Every record must appear in the response exactly as given.

───── INFORMATION SUPPLIED ─────

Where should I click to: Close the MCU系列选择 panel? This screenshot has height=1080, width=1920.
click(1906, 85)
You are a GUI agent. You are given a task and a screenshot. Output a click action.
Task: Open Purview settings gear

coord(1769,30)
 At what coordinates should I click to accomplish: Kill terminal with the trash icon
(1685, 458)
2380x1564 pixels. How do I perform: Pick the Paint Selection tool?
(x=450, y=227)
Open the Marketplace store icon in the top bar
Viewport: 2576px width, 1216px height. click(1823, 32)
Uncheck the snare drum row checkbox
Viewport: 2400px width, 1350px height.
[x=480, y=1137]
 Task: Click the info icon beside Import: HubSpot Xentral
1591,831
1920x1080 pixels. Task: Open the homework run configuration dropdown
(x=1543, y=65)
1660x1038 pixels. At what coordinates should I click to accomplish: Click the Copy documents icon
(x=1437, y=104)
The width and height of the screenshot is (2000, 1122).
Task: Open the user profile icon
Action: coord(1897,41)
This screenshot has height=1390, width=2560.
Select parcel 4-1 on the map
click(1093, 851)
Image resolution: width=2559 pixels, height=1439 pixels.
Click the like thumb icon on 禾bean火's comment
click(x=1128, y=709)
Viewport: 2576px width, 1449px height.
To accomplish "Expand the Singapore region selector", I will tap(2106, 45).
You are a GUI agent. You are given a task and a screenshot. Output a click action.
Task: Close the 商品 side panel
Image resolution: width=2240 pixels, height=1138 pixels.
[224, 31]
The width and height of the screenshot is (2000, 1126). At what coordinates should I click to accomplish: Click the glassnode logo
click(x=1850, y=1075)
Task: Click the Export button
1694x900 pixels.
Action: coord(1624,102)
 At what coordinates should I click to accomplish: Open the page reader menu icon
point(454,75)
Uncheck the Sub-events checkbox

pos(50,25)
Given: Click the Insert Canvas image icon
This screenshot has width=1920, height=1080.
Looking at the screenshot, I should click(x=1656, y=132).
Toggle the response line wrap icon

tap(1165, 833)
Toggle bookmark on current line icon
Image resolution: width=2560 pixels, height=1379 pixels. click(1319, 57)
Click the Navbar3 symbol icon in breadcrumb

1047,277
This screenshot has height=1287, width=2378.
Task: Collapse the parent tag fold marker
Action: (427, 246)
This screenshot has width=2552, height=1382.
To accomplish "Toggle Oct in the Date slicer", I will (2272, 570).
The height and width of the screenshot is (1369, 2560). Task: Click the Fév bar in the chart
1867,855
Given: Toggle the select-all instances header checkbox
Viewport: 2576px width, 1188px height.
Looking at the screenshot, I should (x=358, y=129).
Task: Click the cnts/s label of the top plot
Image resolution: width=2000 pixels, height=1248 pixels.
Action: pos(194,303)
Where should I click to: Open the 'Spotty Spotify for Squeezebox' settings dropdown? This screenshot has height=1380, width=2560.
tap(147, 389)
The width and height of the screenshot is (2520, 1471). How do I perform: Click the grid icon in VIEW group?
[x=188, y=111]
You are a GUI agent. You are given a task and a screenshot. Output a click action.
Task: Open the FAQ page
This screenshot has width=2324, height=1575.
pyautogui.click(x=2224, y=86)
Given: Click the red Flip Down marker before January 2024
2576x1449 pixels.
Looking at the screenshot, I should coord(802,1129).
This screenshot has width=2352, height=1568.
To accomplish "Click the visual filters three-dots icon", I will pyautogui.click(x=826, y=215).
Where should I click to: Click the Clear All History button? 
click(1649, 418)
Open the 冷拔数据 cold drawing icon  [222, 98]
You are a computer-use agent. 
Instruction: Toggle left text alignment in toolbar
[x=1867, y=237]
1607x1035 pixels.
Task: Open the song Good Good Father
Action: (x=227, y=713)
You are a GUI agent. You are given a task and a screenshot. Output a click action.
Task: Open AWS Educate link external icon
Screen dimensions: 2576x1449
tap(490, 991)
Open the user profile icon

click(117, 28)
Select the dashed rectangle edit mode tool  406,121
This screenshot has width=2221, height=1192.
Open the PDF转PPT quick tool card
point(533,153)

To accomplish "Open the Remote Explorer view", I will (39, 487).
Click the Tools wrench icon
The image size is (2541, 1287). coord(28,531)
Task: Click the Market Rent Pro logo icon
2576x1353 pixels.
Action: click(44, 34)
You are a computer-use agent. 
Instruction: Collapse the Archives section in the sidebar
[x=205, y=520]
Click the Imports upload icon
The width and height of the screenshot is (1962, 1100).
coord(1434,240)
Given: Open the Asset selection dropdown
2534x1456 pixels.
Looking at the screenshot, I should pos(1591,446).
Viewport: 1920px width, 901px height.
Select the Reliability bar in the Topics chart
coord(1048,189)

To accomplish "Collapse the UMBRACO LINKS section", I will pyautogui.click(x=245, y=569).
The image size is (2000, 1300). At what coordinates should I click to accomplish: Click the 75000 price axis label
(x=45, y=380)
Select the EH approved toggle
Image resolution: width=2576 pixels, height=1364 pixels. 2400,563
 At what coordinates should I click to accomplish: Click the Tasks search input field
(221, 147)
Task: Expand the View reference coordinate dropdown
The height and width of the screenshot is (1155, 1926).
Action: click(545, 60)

─────

> _SOLUTION FOR THIS TASK_
Where should I click to: Close the MCU系列选择 panel? This screenshot has height=1080, width=1920.
click(1906, 85)
You are a GUI agent. You are given a task and a screenshot. Output a click action.
Task: Open Purview settings gear

coord(1769,30)
 At what coordinates should I click to accomplish: Kill terminal with the trash icon
(1685, 458)
2380x1564 pixels. How do I perform: Pick the Paint Selection tool?
(x=450, y=227)
Open the Marketplace store icon in the top bar
Viewport: 2576px width, 1216px height. click(1823, 32)
Uncheck the snare drum row checkbox
Viewport: 2400px width, 1350px height.
[x=480, y=1137]
 Task: Click the info icon beside Import: HubSpot Xentral
1591,831
1920x1080 pixels. Task: Open the homework run configuration dropdown
(x=1543, y=65)
1660x1038 pixels. At what coordinates should I click to accomplish: Click the Copy documents icon
(x=1437, y=104)
The width and height of the screenshot is (2000, 1122).
Task: Open the user profile icon
Action: coord(1897,41)
This screenshot has height=1390, width=2560.
Select parcel 4-1 on the map
click(1093, 851)
Image resolution: width=2559 pixels, height=1439 pixels.
Click the like thumb icon on 禾bean火's comment
click(x=1128, y=709)
Viewport: 2576px width, 1449px height.
To accomplish "Expand the Singapore region selector", I will tap(2106, 45).
You are a GUI agent. You are given a task and a screenshot. Output a click action.
Task: Close the 商品 side panel
Image resolution: width=2240 pixels, height=1138 pixels.
[224, 31]
The width and height of the screenshot is (2000, 1126). At what coordinates should I click to accomplish: Click the glassnode logo
click(x=1850, y=1075)
Task: Click the Export button
1694x900 pixels.
Action: coord(1624,102)
 At what coordinates should I click to accomplish: Open the page reader menu icon
point(454,75)
Uncheck the Sub-events checkbox

pos(50,25)
Given: Click the Insert Canvas image icon
This screenshot has width=1920, height=1080.
Looking at the screenshot, I should click(x=1656, y=132).
Toggle the response line wrap icon

tap(1165, 833)
Toggle bookmark on current line icon
Image resolution: width=2560 pixels, height=1379 pixels. click(1319, 57)
Click the Navbar3 symbol icon in breadcrumb

1047,277
This screenshot has height=1287, width=2378.
Task: Collapse the parent tag fold marker
Action: (427, 246)
This screenshot has width=2552, height=1382.
To accomplish "Toggle Oct in the Date slicer", I will (2272, 570).
The height and width of the screenshot is (1369, 2560). Task: Click the Fév bar in the chart
1867,855
Given: Toggle the select-all instances header checkbox
Viewport: 2576px width, 1188px height.
Looking at the screenshot, I should (x=358, y=129).
Task: Click the cnts/s label of the top plot
Image resolution: width=2000 pixels, height=1248 pixels.
Action: pos(194,303)
Where should I click to: Open the 'Spotty Spotify for Squeezebox' settings dropdown? This screenshot has height=1380, width=2560.
tap(147, 389)
The width and height of the screenshot is (2520, 1471). How do I perform: Click the grid icon in VIEW group?
[x=188, y=111]
You are a GUI agent. You are given a task and a screenshot. Output a click action.
Task: Open the FAQ page
This screenshot has width=2324, height=1575.
pyautogui.click(x=2224, y=86)
Given: Click the red Flip Down marker before January 2024
2576x1449 pixels.
Looking at the screenshot, I should coord(802,1129).
This screenshot has width=2352, height=1568.
To accomplish "Click the visual filters three-dots icon", I will pyautogui.click(x=826, y=215).
Where should I click to: Click the Clear All History button? 
click(1649, 418)
Open the 冷拔数据 cold drawing icon  [222, 98]
You are a computer-use agent. 
Instruction: Toggle left text alignment in toolbar
[x=1867, y=237]
1607x1035 pixels.
Task: Open the song Good Good Father
Action: (x=227, y=713)
You are a GUI agent. You are given a task and a screenshot. Output a click action.
Task: Open AWS Educate link external icon
Screen dimensions: 2576x1449
tap(490, 991)
Open the user profile icon

click(117, 28)
Select the dashed rectangle edit mode tool  406,121
This screenshot has width=2221, height=1192.
Open the PDF转PPT quick tool card
point(533,153)

To accomplish "Open the Remote Explorer view", I will (39, 487).
Click the Tools wrench icon
The image size is (2541, 1287). coord(28,531)
Task: Click the Market Rent Pro logo icon
2576x1353 pixels.
Action: click(44, 34)
You are a computer-use agent. 
Instruction: Collapse the Archives section in the sidebar
[x=205, y=520]
Click the Imports upload icon
The width and height of the screenshot is (1962, 1100).
coord(1434,240)
Given: Open the Asset selection dropdown
2534x1456 pixels.
Looking at the screenshot, I should pos(1591,446).
Viewport: 1920px width, 901px height.
Select the Reliability bar in the Topics chart
coord(1048,189)

To accomplish "Collapse the UMBRACO LINKS section", I will pyautogui.click(x=245, y=569).
The image size is (2000, 1300). At what coordinates should I click to accomplish: Click the 75000 price axis label
(x=45, y=380)
Select the EH approved toggle
Image resolution: width=2576 pixels, height=1364 pixels. 2400,563
 At what coordinates should I click to accomplish: Click the Tasks search input field
(221, 147)
Task: Expand the View reference coordinate dropdown
The height and width of the screenshot is (1155, 1926).
Action: click(545, 60)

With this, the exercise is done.